L'energia elettrica è gestita da una tecnologia con segnale a bassa tensione che consente di evitare inutili campi magnetici all'interno delle camere. Tale tecnologia ha consentito di evitare ogni forma di interruttore a vista, rimandando la gestione di tutto ad un piccolo telecomando portatile attraverso il quale l'utente è in condizione di attivare qualunque utenza: luci, rete intranet, internet, utenze ecc., mentre il gestore remoto, è in grado di monitorare costantemente il corretto funzionamento di ogni utenza e di modificarne se necessario la condizione.
Il vano del ristorante con due archi in pietra che poggiano su colonne di sostegno ed un camino lapideo centrale, ha subito un'opera di Restauro in ottica severamente conservativa per riportarlo alle caratteristiche architettoniche originarie: sono state eliminate superfetazioni chiaramente successive e lesive di questa integrità stilistica, eliminati gli elementi radianti a vista collocandoli sotto il pavimento, i massicci blocchi in pietra della pavimentazione, venuti meno nei secoli quelli originari, provengono da materiale di recupero compatibile per tipologia lapidea e caratteristiche architettoniche.
Le trasformazioni prodotte nel tempo pur avendo modificato sostanzialmente le caratteristiche di spazialità e di percezione dei materiali, non è mai stata di tipo sostitutivo ma solo di sovrapposizione.

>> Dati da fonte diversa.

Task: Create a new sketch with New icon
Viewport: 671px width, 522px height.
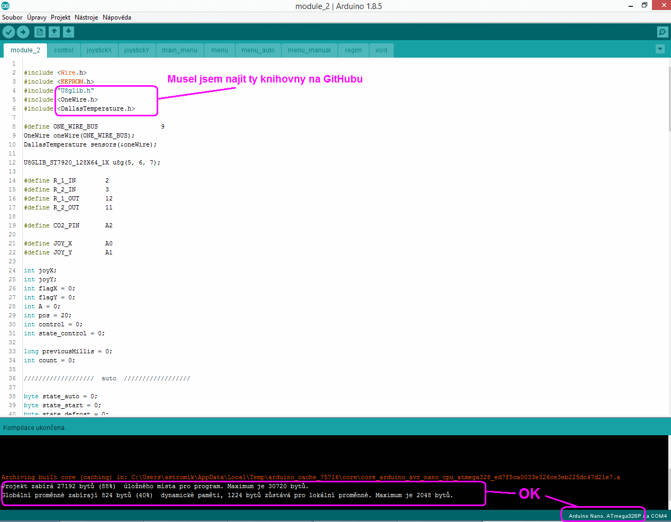Action: 40,32
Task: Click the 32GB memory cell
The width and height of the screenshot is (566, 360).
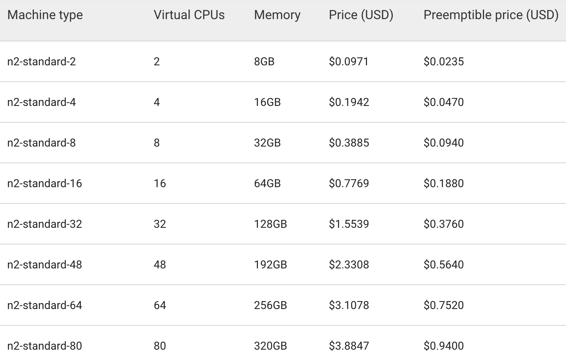Action: 267,143
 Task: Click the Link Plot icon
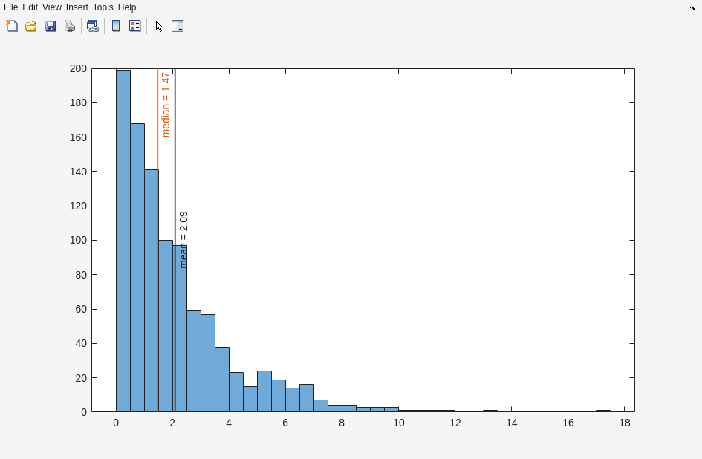[x=92, y=26]
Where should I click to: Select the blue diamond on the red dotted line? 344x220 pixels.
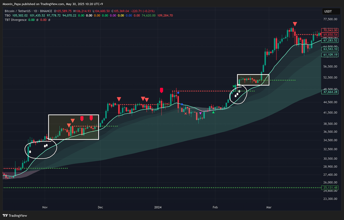point(178,93)
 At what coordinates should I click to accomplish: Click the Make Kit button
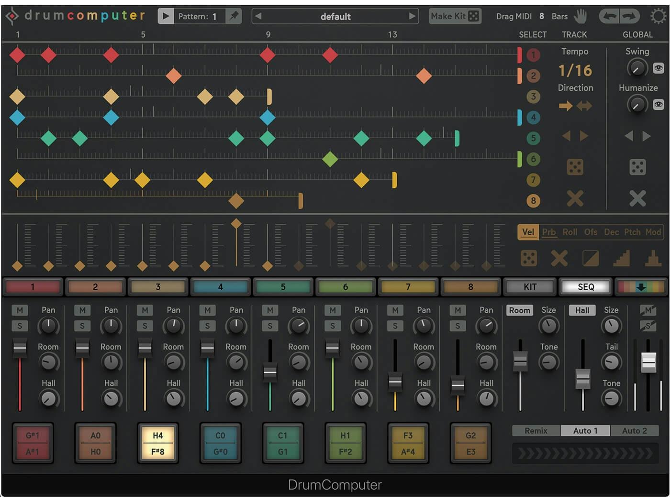coord(454,16)
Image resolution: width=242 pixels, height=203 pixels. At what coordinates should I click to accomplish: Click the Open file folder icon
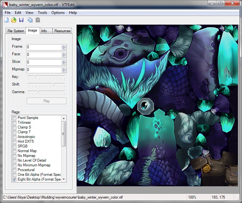tap(14, 20)
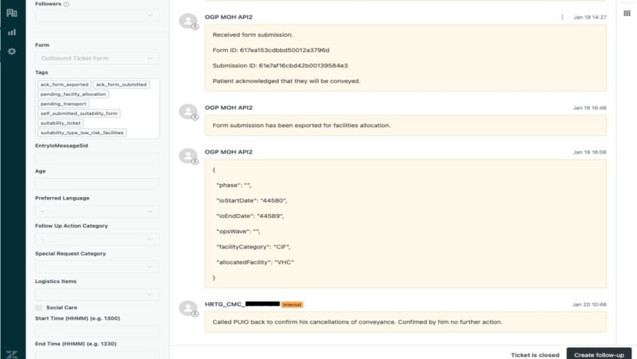Screen dimensions: 637x359
Task: Expand the Followers dropdown
Action: coord(97,15)
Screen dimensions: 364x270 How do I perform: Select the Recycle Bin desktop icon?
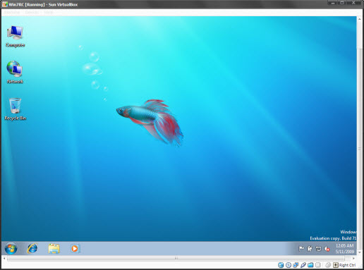(15, 109)
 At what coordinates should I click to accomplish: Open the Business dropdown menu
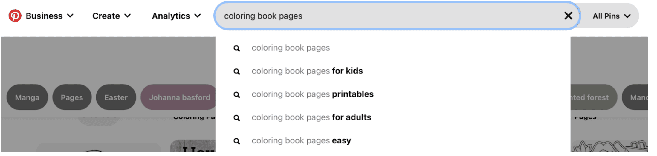(50, 16)
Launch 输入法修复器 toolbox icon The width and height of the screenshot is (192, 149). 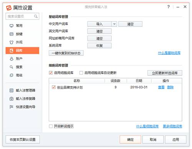pyautogui.click(x=12, y=98)
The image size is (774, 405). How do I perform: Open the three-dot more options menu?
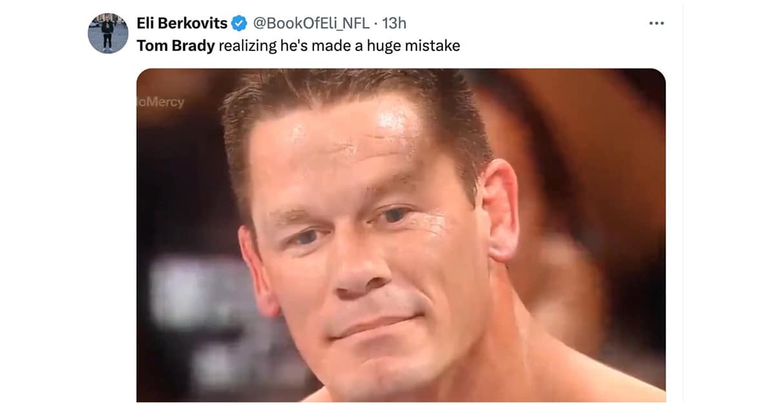656,23
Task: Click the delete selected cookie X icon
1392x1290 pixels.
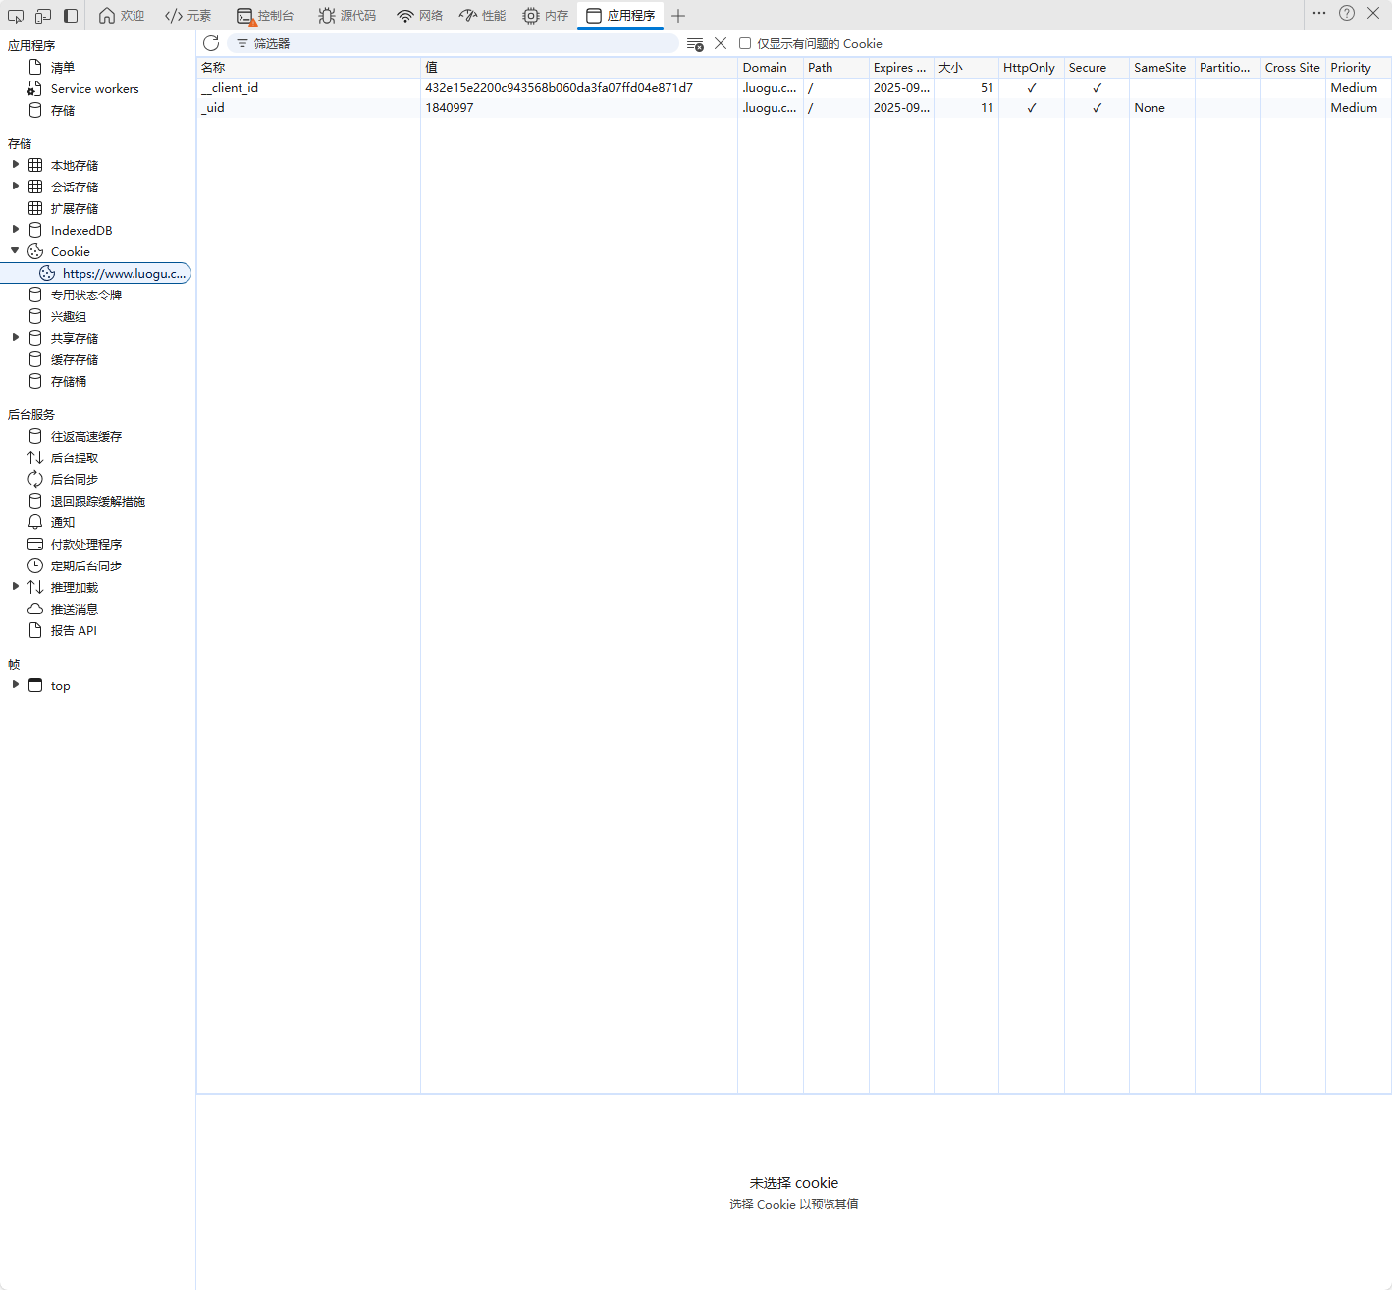Action: click(x=721, y=43)
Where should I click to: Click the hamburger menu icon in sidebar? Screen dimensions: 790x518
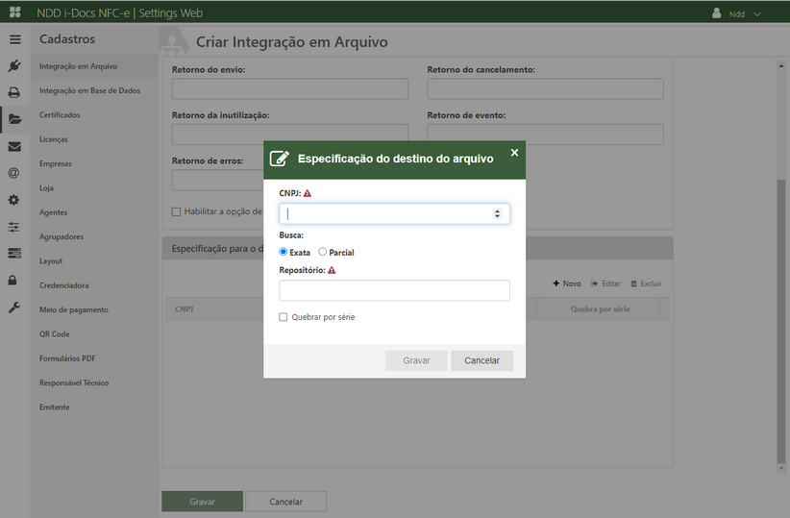coord(14,39)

Il tentativo di recuperare l'autenticità del luogo è stato perseuito con ogni mezzo rimuovendo le stratificazioni estranee all' impianto - tramezzature ed intonaci dell' ultimo secolo scorso - reitegrare gli elementi mancanti con elementi analoghi di recupero locale-pavimenti a basole di pietra risarcendo le parti deteriorate con tecniche e materiali antichi - intonaci con malta di calce, gradini in pietra calcarea di recupero locale - restaurando le parti più delicate e degradate - solai ed infissi lignei - utilizzando in modo etremo ed im percettibile la tecnologia più avanzata per la dotazione dell' impiantistica necessaria- impianto di riscaldamento sottopavimento con sistema di teleriscaldamento e telegestione.